[Collection entries]
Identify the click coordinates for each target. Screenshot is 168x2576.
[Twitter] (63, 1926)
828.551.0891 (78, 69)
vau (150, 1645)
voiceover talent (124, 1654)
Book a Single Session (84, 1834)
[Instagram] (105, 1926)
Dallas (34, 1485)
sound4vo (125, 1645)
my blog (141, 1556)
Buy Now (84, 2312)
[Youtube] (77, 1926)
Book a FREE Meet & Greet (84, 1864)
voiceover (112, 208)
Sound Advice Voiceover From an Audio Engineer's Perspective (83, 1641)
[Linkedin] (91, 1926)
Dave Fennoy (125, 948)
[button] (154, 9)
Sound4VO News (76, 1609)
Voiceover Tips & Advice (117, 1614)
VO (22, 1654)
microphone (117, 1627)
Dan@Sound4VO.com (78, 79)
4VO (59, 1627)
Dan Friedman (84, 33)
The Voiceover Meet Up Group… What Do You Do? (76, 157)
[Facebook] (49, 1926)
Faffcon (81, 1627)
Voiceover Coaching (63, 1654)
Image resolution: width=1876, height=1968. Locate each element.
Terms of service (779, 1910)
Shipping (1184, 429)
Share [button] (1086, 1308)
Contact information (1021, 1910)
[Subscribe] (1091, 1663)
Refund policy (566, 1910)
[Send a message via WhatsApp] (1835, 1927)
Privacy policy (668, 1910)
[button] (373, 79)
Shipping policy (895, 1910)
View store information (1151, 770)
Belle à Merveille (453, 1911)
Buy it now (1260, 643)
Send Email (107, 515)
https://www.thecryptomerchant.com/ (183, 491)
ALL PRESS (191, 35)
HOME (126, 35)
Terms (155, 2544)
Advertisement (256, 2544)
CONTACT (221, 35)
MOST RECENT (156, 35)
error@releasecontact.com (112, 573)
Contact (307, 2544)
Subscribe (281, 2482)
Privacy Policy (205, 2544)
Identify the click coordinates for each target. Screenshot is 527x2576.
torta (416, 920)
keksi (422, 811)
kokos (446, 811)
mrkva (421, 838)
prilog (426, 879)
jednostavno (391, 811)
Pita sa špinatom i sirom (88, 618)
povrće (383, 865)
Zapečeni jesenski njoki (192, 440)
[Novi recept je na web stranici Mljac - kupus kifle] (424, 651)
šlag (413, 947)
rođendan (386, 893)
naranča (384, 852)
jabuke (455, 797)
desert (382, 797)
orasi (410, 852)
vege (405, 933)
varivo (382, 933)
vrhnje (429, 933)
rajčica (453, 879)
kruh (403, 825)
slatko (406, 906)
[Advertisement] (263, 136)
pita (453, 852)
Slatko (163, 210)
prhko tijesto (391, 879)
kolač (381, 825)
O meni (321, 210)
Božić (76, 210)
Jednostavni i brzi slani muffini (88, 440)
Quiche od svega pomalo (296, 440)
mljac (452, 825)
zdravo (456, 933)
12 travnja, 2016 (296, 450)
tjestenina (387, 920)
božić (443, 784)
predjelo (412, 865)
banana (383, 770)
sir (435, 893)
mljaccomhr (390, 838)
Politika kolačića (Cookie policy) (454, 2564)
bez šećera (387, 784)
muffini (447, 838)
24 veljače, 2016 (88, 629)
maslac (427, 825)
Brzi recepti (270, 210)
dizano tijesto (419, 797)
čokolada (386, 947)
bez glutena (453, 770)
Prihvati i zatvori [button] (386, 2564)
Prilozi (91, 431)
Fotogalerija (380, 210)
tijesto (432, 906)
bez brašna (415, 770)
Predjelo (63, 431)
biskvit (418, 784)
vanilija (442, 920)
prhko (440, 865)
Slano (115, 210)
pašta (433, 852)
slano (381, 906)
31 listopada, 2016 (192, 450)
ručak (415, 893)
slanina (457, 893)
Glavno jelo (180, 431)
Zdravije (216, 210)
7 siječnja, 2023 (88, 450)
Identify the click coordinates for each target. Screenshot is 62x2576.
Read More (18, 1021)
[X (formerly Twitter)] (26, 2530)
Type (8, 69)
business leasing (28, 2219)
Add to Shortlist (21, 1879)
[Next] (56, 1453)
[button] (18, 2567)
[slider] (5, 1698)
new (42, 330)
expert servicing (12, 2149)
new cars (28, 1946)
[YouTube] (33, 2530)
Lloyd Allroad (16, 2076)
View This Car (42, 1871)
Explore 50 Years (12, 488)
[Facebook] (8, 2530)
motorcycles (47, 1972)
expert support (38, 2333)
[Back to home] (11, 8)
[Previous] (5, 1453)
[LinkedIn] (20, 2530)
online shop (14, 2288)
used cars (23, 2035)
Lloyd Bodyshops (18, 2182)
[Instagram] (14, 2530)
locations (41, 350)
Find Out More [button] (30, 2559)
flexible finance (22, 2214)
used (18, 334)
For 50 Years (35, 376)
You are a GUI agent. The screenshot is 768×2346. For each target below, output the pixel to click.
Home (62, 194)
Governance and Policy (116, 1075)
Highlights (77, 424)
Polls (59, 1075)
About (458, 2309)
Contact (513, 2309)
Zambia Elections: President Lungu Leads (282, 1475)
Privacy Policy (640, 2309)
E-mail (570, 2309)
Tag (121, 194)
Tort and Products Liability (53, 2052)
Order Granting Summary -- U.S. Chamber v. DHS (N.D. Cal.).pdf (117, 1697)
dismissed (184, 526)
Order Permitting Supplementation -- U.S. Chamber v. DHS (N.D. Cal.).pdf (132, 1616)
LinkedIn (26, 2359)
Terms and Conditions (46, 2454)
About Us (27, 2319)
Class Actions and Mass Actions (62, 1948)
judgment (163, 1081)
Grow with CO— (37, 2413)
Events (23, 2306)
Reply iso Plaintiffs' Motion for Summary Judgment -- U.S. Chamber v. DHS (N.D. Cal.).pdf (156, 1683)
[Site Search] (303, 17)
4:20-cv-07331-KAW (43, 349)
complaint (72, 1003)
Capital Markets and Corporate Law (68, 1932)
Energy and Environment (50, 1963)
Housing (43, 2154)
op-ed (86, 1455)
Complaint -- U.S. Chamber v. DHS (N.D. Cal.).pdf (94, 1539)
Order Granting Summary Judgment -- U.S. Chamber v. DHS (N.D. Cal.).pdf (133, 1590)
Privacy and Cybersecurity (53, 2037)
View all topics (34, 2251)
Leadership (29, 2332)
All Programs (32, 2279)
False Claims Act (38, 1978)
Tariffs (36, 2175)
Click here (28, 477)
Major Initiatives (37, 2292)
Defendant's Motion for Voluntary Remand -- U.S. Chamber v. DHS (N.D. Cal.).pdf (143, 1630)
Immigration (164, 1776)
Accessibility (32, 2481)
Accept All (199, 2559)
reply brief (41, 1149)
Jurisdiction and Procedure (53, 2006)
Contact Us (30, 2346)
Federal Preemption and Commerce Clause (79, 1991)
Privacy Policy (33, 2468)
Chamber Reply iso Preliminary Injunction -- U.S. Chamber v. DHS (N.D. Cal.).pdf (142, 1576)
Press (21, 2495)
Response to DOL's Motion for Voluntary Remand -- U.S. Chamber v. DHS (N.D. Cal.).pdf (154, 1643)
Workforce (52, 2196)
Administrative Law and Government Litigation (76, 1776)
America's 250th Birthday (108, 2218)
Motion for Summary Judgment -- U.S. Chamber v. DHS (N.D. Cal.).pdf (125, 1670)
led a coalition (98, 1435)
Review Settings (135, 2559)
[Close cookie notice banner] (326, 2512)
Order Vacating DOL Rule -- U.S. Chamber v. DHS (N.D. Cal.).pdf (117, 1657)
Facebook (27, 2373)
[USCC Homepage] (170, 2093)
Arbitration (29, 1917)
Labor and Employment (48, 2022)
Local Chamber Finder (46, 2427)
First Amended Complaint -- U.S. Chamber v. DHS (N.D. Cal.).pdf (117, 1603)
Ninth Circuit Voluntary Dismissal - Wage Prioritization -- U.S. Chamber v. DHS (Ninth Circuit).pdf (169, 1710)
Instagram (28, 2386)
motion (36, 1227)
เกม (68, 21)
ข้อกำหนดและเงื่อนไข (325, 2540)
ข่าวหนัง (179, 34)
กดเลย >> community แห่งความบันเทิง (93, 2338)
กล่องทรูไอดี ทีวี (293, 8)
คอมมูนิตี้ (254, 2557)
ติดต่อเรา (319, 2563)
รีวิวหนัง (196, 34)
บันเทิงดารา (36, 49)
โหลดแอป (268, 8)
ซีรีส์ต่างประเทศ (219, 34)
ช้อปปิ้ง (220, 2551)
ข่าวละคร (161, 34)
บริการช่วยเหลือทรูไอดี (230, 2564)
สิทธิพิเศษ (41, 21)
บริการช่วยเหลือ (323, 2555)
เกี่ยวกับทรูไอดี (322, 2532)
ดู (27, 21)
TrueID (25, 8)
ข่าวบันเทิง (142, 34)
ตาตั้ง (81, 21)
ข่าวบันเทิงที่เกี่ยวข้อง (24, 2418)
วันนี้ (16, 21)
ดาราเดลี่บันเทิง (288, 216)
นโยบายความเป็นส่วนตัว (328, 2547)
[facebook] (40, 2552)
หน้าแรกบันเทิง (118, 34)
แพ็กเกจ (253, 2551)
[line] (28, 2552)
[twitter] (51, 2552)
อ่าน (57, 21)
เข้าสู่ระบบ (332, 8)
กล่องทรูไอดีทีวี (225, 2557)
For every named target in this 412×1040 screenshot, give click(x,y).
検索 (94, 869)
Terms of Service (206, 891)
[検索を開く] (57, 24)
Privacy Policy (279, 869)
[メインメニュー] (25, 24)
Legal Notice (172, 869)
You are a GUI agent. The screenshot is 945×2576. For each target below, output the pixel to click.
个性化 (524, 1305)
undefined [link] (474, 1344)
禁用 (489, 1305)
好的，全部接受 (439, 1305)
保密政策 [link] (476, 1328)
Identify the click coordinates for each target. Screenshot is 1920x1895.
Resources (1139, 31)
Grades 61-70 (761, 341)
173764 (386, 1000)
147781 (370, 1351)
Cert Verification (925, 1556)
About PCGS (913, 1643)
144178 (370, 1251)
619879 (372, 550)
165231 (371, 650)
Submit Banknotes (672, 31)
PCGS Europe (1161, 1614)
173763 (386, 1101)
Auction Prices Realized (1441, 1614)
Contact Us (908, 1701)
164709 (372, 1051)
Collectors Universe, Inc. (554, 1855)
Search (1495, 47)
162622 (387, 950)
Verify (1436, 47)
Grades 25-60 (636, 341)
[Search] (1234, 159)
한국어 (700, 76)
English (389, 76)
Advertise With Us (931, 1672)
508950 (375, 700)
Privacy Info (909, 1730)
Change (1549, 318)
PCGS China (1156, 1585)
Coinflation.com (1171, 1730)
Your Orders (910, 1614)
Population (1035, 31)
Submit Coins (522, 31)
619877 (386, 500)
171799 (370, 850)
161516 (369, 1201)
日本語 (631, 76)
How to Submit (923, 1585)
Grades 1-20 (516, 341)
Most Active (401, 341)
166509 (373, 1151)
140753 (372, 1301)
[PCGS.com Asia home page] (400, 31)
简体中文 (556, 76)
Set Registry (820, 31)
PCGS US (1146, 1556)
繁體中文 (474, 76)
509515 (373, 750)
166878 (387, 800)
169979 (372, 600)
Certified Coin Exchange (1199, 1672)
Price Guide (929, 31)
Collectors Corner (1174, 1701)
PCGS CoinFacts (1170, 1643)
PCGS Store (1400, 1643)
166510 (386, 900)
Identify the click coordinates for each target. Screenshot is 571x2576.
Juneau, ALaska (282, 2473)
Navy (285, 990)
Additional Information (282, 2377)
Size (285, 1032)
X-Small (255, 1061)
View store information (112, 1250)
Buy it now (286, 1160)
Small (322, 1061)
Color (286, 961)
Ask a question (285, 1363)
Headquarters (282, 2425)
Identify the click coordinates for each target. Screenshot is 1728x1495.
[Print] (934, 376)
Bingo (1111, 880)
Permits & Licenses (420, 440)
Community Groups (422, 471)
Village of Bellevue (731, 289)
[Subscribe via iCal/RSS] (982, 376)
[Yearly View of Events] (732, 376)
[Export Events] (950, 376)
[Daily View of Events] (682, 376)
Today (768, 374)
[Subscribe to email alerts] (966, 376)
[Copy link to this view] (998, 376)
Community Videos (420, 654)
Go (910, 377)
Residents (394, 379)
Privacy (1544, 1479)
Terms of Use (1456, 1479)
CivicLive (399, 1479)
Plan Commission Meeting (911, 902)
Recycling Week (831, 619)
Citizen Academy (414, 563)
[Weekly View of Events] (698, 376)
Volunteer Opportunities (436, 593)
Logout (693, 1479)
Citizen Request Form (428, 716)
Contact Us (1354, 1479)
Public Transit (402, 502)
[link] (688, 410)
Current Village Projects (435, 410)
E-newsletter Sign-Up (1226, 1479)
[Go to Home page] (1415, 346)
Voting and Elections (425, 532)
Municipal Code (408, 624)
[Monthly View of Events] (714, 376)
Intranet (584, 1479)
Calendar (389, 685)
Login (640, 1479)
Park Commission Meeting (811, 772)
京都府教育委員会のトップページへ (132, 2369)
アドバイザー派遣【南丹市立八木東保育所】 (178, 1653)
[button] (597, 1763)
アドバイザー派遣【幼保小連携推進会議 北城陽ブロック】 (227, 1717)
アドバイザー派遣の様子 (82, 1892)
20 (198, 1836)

▶ **THE TASK**
Copy the lines above exactly, beginning at the line that has "[Instagram] (105, 1926)" and stopping after the line that has "[Subscribe] (1091, 1663)", and omit the rest.

▶ **ANSWER SPACE**
[Instagram] (105, 1926)
Dallas (34, 1485)
sound4vo (125, 1645)
my blog (141, 1556)
Buy Now (84, 2312)
[Youtube] (77, 1926)
Book a FREE Meet & Greet (84, 1864)
voiceover (112, 208)
Sound Advice Voiceover From an Audio Engineer's Perspective (83, 1641)
[Linkedin] (91, 1926)
Dave Fennoy (125, 948)
[button] (154, 9)
Sound4VO News (76, 1609)
Voiceover Tips & Advice (117, 1614)
VO (22, 1654)
microphone (117, 1627)
Dan@Sound4VO.com (78, 79)
4VO (59, 1627)
Dan Friedman (84, 33)
The Voiceover Meet Up Group… What Do You Do? (76, 157)
[Facebook] (49, 1926)
Faffcon (81, 1627)
Voiceover Coaching (63, 1654)
Image resolution: width=1876, height=1968. Locate each element.
Terms of service (779, 1910)
Shipping (1184, 429)
Share [button] (1086, 1308)
Contact information (1021, 1910)
[Subscribe] (1091, 1663)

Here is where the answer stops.